Write down each entry again, exactly as it reads.

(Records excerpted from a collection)
= Beginning of Section =

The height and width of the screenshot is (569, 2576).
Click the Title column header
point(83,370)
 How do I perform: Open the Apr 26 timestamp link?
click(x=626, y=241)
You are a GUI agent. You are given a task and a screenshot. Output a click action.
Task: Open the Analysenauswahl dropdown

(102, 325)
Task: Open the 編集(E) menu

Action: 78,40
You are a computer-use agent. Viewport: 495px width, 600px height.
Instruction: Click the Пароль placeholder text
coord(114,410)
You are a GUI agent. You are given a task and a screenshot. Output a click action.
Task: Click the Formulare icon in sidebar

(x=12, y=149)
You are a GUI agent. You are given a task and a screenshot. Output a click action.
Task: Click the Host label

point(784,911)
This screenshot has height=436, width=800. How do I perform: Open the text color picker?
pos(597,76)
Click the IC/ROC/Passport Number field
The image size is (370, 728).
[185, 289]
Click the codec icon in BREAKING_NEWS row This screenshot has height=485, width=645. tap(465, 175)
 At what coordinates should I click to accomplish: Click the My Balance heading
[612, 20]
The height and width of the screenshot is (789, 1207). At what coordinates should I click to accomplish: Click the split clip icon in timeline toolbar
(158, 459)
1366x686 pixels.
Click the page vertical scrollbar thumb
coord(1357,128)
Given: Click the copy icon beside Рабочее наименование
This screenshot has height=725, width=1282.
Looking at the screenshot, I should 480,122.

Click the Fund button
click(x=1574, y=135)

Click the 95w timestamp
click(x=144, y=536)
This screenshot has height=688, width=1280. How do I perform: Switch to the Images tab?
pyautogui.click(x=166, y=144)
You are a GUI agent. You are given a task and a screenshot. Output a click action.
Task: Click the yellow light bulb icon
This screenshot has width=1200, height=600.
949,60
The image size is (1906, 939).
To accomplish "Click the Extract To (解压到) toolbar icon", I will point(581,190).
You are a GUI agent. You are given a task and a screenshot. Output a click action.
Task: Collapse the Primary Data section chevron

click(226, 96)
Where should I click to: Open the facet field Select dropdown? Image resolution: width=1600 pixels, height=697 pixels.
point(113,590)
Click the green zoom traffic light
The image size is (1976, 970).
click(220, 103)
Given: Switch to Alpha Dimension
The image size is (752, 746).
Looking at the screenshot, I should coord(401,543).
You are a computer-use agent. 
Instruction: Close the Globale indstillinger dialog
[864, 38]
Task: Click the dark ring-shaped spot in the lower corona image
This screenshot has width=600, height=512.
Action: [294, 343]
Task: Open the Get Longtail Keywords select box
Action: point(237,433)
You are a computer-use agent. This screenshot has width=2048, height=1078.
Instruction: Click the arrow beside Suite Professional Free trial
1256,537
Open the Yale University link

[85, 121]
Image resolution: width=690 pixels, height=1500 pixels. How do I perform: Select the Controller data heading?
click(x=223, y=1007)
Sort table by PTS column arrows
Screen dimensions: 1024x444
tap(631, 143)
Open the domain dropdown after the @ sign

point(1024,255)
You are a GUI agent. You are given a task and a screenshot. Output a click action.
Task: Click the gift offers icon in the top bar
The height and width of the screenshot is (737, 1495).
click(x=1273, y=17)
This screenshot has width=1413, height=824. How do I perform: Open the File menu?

= End of Section =

_Output below_
The height and width of the screenshot is (569, 2576).
Click the Title column header
point(83,370)
 How do I perform: Open the Apr 26 timestamp link?
click(x=626, y=241)
You are a GUI agent. You are given a task and a screenshot. Output a click action.
Task: Open the Analysenauswahl dropdown

(102, 325)
Task: Open the 編集(E) menu

Action: 78,40
You are a computer-use agent. Viewport: 495px width, 600px height.
Instruction: Click the Пароль placeholder text
coord(114,410)
You are a GUI agent. You are given a task and a screenshot. Output a click action.
Task: Click the Formulare icon in sidebar

(x=12, y=149)
You are a GUI agent. You are given a task and a screenshot. Output a click action.
Task: Click the Host label

point(784,911)
This screenshot has height=436, width=800. How do I perform: Open the text color picker?
pos(597,76)
Click the IC/ROC/Passport Number field
The image size is (370, 728).
[185, 289]
Click the codec icon in BREAKING_NEWS row This screenshot has height=485, width=645. tap(465, 175)
 At what coordinates should I click to accomplish: Click the My Balance heading
[612, 20]
The height and width of the screenshot is (789, 1207). At what coordinates should I click to accomplish: Click the split clip icon in timeline toolbar
(158, 459)
1366x686 pixels.
Click the page vertical scrollbar thumb
coord(1357,128)
Given: Click the copy icon beside Рабочее наименование
This screenshot has height=725, width=1282.
Looking at the screenshot, I should 480,122.

Click the Fund button
click(x=1574, y=135)

Click the 95w timestamp
click(x=144, y=536)
This screenshot has height=688, width=1280. How do I perform: Switch to the Images tab?
pyautogui.click(x=166, y=144)
You are a GUI agent. You are given a task and a screenshot. Output a click action.
Task: Click the yellow light bulb icon
This screenshot has width=1200, height=600.
949,60
The image size is (1906, 939).
To accomplish "Click the Extract To (解压到) toolbar icon", I will point(581,190).
You are a GUI agent. You are given a task and a screenshot. Output a click action.
Task: Collapse the Primary Data section chevron

click(226, 96)
Where should I click to: Open the facet field Select dropdown? Image resolution: width=1600 pixels, height=697 pixels.
point(113,590)
Click the green zoom traffic light
The image size is (1976, 970).
click(220, 103)
Given: Switch to Alpha Dimension
The image size is (752, 746).
Looking at the screenshot, I should coord(401,543).
You are a computer-use agent. 
Instruction: Close the Globale indstillinger dialog
[864, 38]
Task: Click the dark ring-shaped spot in the lower corona image
This screenshot has width=600, height=512.
Action: [294, 343]
Task: Open the Get Longtail Keywords select box
Action: point(237,433)
You are a computer-use agent. This screenshot has width=2048, height=1078.
Instruction: Click the arrow beside Suite Professional Free trial
1256,537
Open the Yale University link

[85, 121]
Image resolution: width=690 pixels, height=1500 pixels. How do I perform: Select the Controller data heading?
click(x=223, y=1007)
Sort table by PTS column arrows
Screen dimensions: 1024x444
tap(631, 143)
Open the domain dropdown after the @ sign

point(1024,255)
You are a GUI agent. You are given a task and a screenshot. Output a click action.
Task: Click the gift offers icon in the top bar
The height and width of the screenshot is (737, 1495).
click(x=1273, y=17)
This screenshot has width=1413, height=824. How do I perform: Open the File menu?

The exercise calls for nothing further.